En biologie, écologie et biodiversité marines le contexte programmatique international s’est structuré plus récemment, notamment suite à l’impulsion du Census of Marine Life (CoML 2000-2010). Tous les organismes sont concernés, du monde microbien aux grands prédateurs, de la plage aux abysses et sous toutes les latitudes. Autour de la biodiversité, et sous l’égide des grandes instances internationales (UNESCO-UNEP & IOC, ICSU, IUCN, IUBS, IODE), ce sont des programmes de coordination de la recherche (Future Earth et programmes issus de Diversitas – bioDiscovery, bioGenesis, ecoServices), de l’observation (GEOBON et ses déclinaisons thématiques – MarineBON – ou régionale – ECOSCOPE en France) et de la bancarisation (GBIF, OBIS & WoRMS) qui ont vu le jour ces dernières années (Annexe 4). Tous les échantillons biologiques prélevés lors des campagnes de la FOF sur ses navires hauturiers, de façade ou de station, ainsi que les données issues de l’analyse fonctionnelle ou évolutive de ceux-ci ont vocation à contribuer à ces programmes via leurs déclinaisons ou points d’entrée nationaux ou européens. Les données de séquençage (ADN, ARN ou protéines) issus de ces échantillons rejoignent d’autres banques mondiales, comme GenBank ou UniProt. A noter les ex-programmes UE EurOceans, MarBEF et Marine Genomics dont les communautés sont aujourd’hui regroupées dans EuroMarine qui, avec l’European Marine Board et le JPI Ocean structurent les recherches et la communauté au niveau européen. Pour ce qui concerne les ressources biologiques marines, l’IR EMBRC (et sa déclinaison européenne ESFRI EMBRC) ouvre l’accès aux navires de station de Roscoff, Banyuls et Villefranche à une communauté élargie de biologistes.

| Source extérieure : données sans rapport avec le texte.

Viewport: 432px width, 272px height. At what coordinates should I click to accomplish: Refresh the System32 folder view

Les biologistes marins et les écologues des pêches mobilisent aussi la FOF pour des mises au point méthodologiques et la mise en œuvre de campagnes menées en appui aux politiques publiques qui sont tout ou partie financées par l’Etat français ou l’Europe. Ces campagnes, initialement focalisées sur l’évaluation de stock dans le cadre de la Politique Commune des Pêches, ont été étendues à l’ensemble de l’écosystème en lien avec la Directive Cadre sur l’Eau (DCE 2000), et la Directive Cadre Stratégie pour le Milieu Marin (DCSMM-2008). Souvent récurrentes, ces campagnes fixent géographiquement certains navires de la FOF rendant impossible leur déplacement vers d’autres océans (eg la Thalassa est restée longtemps cantonnée à l’Atlantique nord).

 

Cadre National

Les chercheurs français participent activement à ces conseils scientifiques internationaux et y insufflent leurs priorités scientifiques. Par conséquent, il est cohérent qu’en France les appels d’offre de l’INSU, de l’INEE, de l’IFREMER ou de l’IRD, coordonnés au sein du Groupe Mer d’ALLENVI, veillent à relayer ces grands programmes et à stimuler une activité scientifique en accord avec ces objectifs mondiaux.

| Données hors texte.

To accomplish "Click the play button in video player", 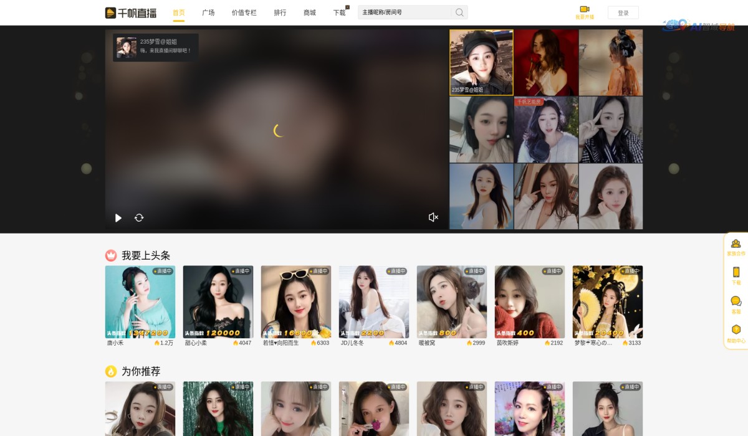I will point(118,217).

Quel que soit le champ disciplinaire (géologie, physique, biologie, chimie…), les  thématiques scientifiques abordées par la communauté nationale s’appuient sur les campagnes océanographiques menées sur les navires de station et de la flotte côtière et hauturière, et ce dans tous les océans. Les montages des projets se font avec le soutien des organismes (INSU et INEE au CNRS, IRD, IFREMER, IPEV…) et de l’ANR, qu’il est trop souvent nécessaire de compléter par des financements Labex, Idex ou encore régionaux ou privés (voir à ce propos 1.6.1 et 2.5), sur réponses aux appels d’offre.